The measure commonly used for all energy sources is cost per kilowatt-hour ($/kWh), which is the cost of producing 1000 watts of power for one hour. This is not the total price that you as a consumer pay for electricity (unless you make your own power), but the price that the power company pays to make it. They make their profit by selling it to you at a higher price.


                     Approximate Current Energy Costs

Right now, producing one kWh of electricity via solar energy costs the power company somewhere in the neighborhood of $0.20. This is an improvement over five years ago, when the cost was closer to $0.30-$0.40 and certainly an improvement over 20 years ago when the cost was around $0.60 per kWh.

There is a problem however. Energy produced from those giant propellers that dot the landscape of Wyoming, Texas and the California coast can produce electricity for $0.09/kWh. This is currently the cheapest widespread renewable energy resource.

So what are the fossil fuel prices? Here lies the real rub.

Burning coal to produce energy costs only $0.05/kWh. The real kicker though, is natural gas, which can be used to produce electricity for even less than $0.04/kWh. The bottom has dropped out of natural gas prices over the past four years. Gas costs less than one quarter of what it did in 2008.

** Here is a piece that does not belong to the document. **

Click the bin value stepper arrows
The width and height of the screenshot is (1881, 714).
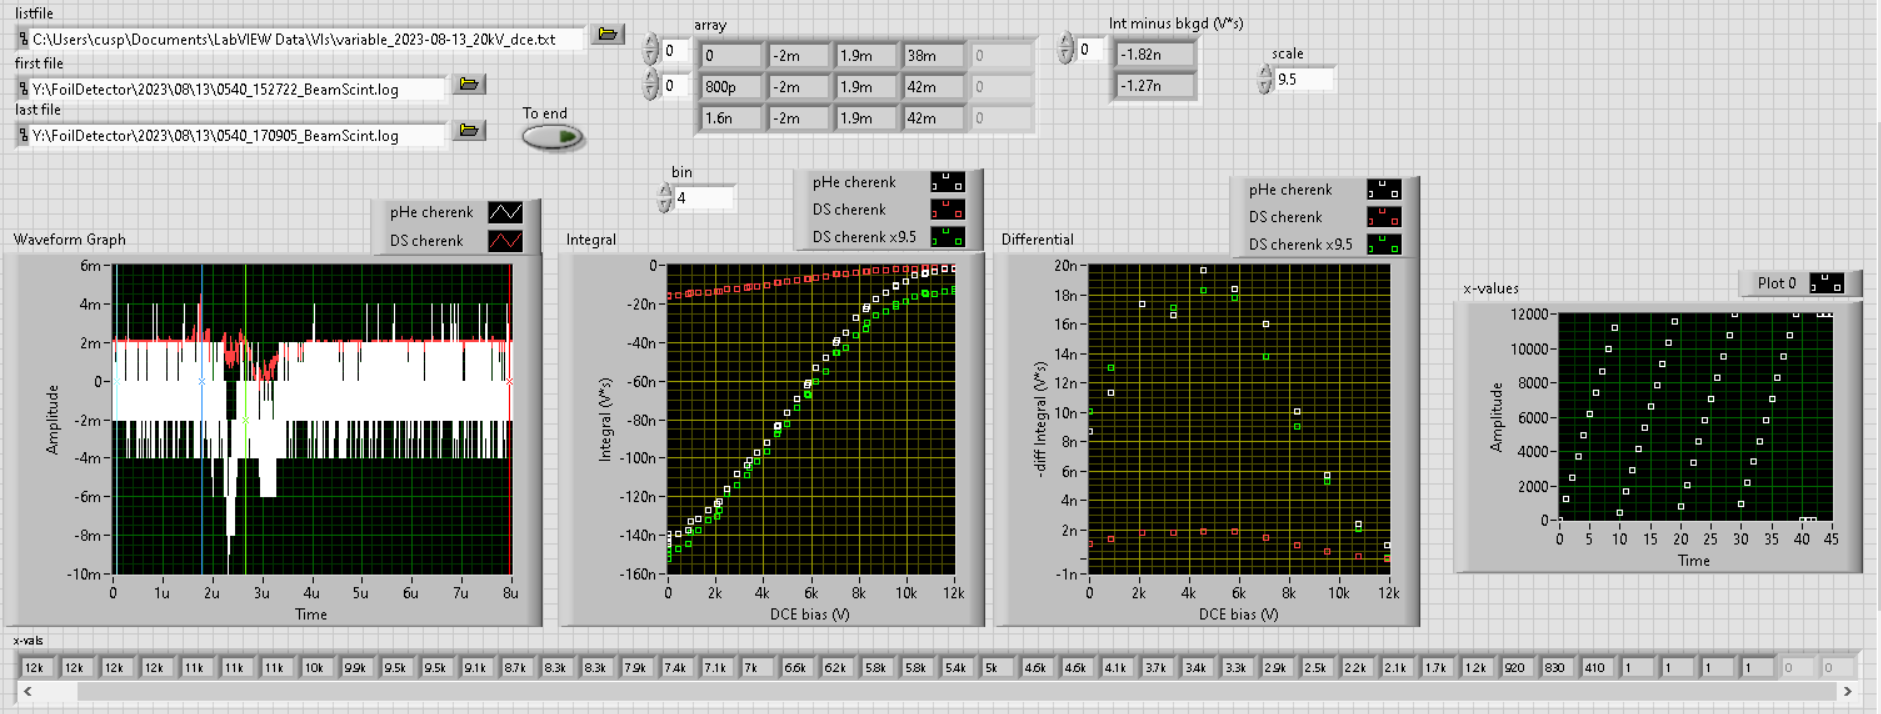pyautogui.click(x=665, y=198)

So long as natural gas stays this cheap, and with the advent of advanced hydraulic fracturing ("fracking") techniques it may remain cheap for years (and maybe even decades). Thus, it will take solar a while to become competitive in the free market.

As much as we would all love to see solar power become the primary source of domestic energy, it will be at least several more years before this becomes cost-effective. When might this time be reached?

Well, the price has been dropping continuously for three decades, and it is reasonable to assume that it will keep doing so. Solar cell technology relies on the semiconductor industry, which has a stellar record of progress: cheaper and faster every year like clockwork since 1970. 
However, exact predictions are very hard to make and many "experts" have predicted that we would have reached this point already. Optimistic predictions say that by the end of the decade we may arrive. Is this true?
Impossible to say.

Whether solar ever reaches market price will depend as much on the cost of other energy sources as on progress in the field. With natural gas so cheap, I would not bet on it for 10 more years.

http://www.realclearscience.com/blog/2012/08/natural-gas-not-corporations-killing-solar-power-1.html

Comments by the Blog Author

The post above is unedited from RealClearScience. But it is worthwhile to go to the link anyway to carefully read at the comments. The responses to this Newton’s Blog topic have to be coming from engineers, and the picture that they paint makes it seem that solar power has a huge, perhaps impossible, hurdle to jump in order to become competitive with natural gas for the commercial production of electricity. As a collection of remarks, the comments make a strong, commonsensical argument for using natural gas and nuclear power to generate electricity.